Jenkins downplayed the situation.
"It is what is and you just have to go and do your job when you are asked to," he said. "That's it. We just have to move forward."
Cordero comes home: Like Mench, Brewers closer Francisco Cordero spent part of the afternoon Friday chatting up with his former Rangers teammates. Cordero shined in the Rangers bullpen from 2000 to 2006 before the trade to Milwaukee.
"It's a little weird being with a team for seven years and then coming back against them, but otherwise everything is fine," Cordero said. "I feel good with my new team and I really enjoy being here. [I'm] looking forward to Opening Day and seeing what is going happen."
This spring, Cordero posted a 2.57 ERA in seven innings for the Brewers. He struck out five and walked one batter in seven appearances.
"I felt pretty good this spring and overall, I think we have a pretty good bullpen," he said. "We have a solid staff and good hitters. I think we have a good chance to win the division."
That's good news for Cordero and the Brewers. The 2007 campaign could be his last in Milwaukee. Cordero will become a free agent at the end of the season.
"I'm not going to worry about being a free agent because all I have to worry about is doing my job," he said. "It's not something that is on my mind and I'm not thinking I have to do a good job because I'm a free agent. I have to do a good job because that's what I am paid to do.
"I'm not going to talk about it," he continued. "My numbers are going to talk and my agent is going to do the other part."
Good run: Left-hander Joe Thatcher traveled with the team to Texas but has been told he will start the year at Double-A Huntsville, assistant general manager Gord Ash said.
"I enjoyed it," said Thatcher, who was promoted to big-league camp on March 15. "I think I came out and was aggressive, and that was important to me."
Thatcher got a rare mid-spring invitation to big-league camp and did not allow a run until his fourth appearance, on Tuesday against Oakland. He surrendered back-to-back home runs.
"It looks to us like he's going to have a future as a left-handed reliever at the Major League level," Yost said. "He's not young in terms of age, but in terms of experience, we've never seen him. We figured, let's take a look at him."

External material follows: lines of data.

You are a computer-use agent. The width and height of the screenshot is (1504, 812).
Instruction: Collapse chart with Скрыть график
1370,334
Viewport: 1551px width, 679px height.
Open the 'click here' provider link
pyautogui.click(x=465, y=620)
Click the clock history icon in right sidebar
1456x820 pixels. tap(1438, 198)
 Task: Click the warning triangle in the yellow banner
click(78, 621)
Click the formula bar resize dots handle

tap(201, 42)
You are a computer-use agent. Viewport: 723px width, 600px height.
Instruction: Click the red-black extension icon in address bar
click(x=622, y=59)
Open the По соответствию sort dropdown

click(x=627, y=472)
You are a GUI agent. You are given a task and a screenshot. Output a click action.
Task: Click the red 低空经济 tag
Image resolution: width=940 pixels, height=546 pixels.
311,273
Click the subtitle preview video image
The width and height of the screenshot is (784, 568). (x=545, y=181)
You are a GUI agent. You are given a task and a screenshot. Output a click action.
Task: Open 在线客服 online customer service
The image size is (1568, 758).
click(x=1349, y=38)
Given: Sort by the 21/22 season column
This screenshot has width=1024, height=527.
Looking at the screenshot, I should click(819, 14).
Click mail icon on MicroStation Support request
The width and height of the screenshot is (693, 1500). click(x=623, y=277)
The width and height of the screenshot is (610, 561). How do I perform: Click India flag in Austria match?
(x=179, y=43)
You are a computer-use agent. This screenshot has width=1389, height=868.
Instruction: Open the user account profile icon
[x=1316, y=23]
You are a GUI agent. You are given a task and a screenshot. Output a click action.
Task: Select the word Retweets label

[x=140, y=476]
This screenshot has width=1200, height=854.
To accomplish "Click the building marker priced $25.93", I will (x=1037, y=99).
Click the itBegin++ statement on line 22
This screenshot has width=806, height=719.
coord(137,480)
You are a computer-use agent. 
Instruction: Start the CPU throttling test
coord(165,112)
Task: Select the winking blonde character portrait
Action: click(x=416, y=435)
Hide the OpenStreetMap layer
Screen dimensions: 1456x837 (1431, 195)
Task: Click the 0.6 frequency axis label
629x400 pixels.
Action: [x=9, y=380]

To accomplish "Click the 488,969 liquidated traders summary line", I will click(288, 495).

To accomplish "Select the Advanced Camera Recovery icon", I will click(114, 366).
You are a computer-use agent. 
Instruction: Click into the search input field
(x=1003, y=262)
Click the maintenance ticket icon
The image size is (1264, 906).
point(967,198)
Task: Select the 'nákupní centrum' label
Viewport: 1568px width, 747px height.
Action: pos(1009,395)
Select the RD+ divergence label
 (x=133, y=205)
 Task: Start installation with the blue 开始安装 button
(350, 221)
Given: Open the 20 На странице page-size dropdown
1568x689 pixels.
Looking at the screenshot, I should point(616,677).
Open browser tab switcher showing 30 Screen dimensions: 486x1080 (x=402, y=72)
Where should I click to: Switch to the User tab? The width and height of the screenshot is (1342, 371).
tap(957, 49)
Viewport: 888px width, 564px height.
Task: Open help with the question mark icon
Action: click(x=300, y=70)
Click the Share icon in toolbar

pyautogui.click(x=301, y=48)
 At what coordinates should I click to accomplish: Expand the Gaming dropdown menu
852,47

Slow start: The Brewers plan to use Corey Hart as the primary right fielder, but he led the club with 18 strikeouts this spring versus just one home run. Many of Hart's strikeouts were called, Yost noticed.
"He's not seeing the ball too good. [He] is thinking too much," said Yost, who insisted he's not concerned. "His history has been ... that he's really struggled at first and then really taken off."
Back off: Brewers starters dropped back to the 65-pitch range in their final spring tune-ups. It was part of pitching coach Mike Maddux's plan to have them feeling strong for the start of the season.
"You're getting their work in without overextending them," Yost said. "The first time or two they [throw 100 pitches] it's like, 'Whoa. What is that?' So you back them off a little bit, and then they're used to it."
Jesse Sanchez is a reporter for MLB.com. This story was not subject to the approval of Major League Baseball or its clubs.